**EXERCISE DIRECTIONS:** In the data that follows, each entry is to be restated exactly.
── AVAILABLE DATA
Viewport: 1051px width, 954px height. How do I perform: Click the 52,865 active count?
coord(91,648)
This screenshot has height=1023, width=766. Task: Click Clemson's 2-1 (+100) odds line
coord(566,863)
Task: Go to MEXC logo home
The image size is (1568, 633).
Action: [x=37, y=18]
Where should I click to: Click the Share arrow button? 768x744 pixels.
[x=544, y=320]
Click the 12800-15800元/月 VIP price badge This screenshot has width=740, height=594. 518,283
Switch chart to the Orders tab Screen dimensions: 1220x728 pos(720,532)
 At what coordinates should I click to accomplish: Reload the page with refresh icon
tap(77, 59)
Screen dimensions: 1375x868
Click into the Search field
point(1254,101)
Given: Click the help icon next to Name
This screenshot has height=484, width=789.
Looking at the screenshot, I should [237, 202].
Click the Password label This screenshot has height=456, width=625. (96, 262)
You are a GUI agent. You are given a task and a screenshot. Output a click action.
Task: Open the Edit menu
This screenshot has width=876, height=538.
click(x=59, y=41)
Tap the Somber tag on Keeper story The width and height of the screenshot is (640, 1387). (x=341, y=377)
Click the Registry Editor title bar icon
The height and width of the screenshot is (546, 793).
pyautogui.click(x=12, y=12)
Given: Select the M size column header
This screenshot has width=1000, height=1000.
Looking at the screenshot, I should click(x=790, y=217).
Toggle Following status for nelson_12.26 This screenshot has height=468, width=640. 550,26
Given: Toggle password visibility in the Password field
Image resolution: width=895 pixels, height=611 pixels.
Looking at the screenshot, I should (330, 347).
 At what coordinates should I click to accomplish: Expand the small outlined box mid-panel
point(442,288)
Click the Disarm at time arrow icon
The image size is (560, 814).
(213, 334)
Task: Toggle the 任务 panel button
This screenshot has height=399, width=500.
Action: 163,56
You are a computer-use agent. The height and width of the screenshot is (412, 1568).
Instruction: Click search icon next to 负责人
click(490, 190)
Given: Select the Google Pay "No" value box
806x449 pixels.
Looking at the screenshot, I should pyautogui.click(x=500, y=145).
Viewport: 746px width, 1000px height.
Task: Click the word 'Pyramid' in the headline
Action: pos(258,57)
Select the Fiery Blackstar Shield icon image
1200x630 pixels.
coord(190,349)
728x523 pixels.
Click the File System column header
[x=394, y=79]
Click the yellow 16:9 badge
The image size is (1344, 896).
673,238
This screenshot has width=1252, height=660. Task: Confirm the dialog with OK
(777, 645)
────
**RESULT FOR THIS TASK:**
Viewport: 1051px width, 954px height. How do I perform: Click the 52,865 active count?
coord(91,648)
This screenshot has height=1023, width=766. Task: Click Clemson's 2-1 (+100) odds line
coord(566,863)
Task: Go to MEXC logo home
The image size is (1568, 633).
Action: [x=37, y=18]
Where should I click to: Click the Share arrow button? 768x744 pixels.
[x=544, y=320]
Click the 12800-15800元/月 VIP price badge This screenshot has width=740, height=594. 518,283
Switch chart to the Orders tab Screen dimensions: 1220x728 pos(720,532)
 At what coordinates should I click to accomplish: Reload the page with refresh icon
tap(77, 59)
Screen dimensions: 1375x868
Click into the Search field
point(1254,101)
Given: Click the help icon next to Name
This screenshot has height=484, width=789.
Looking at the screenshot, I should [237, 202].
Click the Password label This screenshot has height=456, width=625. (96, 262)
You are a GUI agent. You are given a task and a screenshot. Output a click action.
Task: Open the Edit menu
This screenshot has width=876, height=538.
click(x=59, y=41)
Tap the Somber tag on Keeper story The width and height of the screenshot is (640, 1387). (x=341, y=377)
Click the Registry Editor title bar icon
The height and width of the screenshot is (546, 793).
pyautogui.click(x=12, y=12)
Given: Select the M size column header
This screenshot has width=1000, height=1000.
Looking at the screenshot, I should click(x=790, y=217).
Toggle Following status for nelson_12.26 This screenshot has height=468, width=640. 550,26
Given: Toggle password visibility in the Password field
Image resolution: width=895 pixels, height=611 pixels.
Looking at the screenshot, I should (330, 347).
 At what coordinates should I click to accomplish: Expand the small outlined box mid-panel
point(442,288)
Click the Disarm at time arrow icon
The image size is (560, 814).
(213, 334)
Task: Toggle the 任务 panel button
This screenshot has height=399, width=500.
Action: 163,56
You are a computer-use agent. The height and width of the screenshot is (412, 1568).
Instruction: Click search icon next to 负责人
click(490, 190)
Given: Select the Google Pay "No" value box
806x449 pixels.
Looking at the screenshot, I should pyautogui.click(x=500, y=145).
Viewport: 746px width, 1000px height.
Task: Click the word 'Pyramid' in the headline
Action: pos(258,57)
Select the Fiery Blackstar Shield icon image
1200x630 pixels.
coord(190,349)
728x523 pixels.
Click the File System column header
[x=394, y=79]
Click the yellow 16:9 badge
The image size is (1344, 896).
673,238
This screenshot has width=1252, height=660. Task: Confirm the dialog with OK
(777, 645)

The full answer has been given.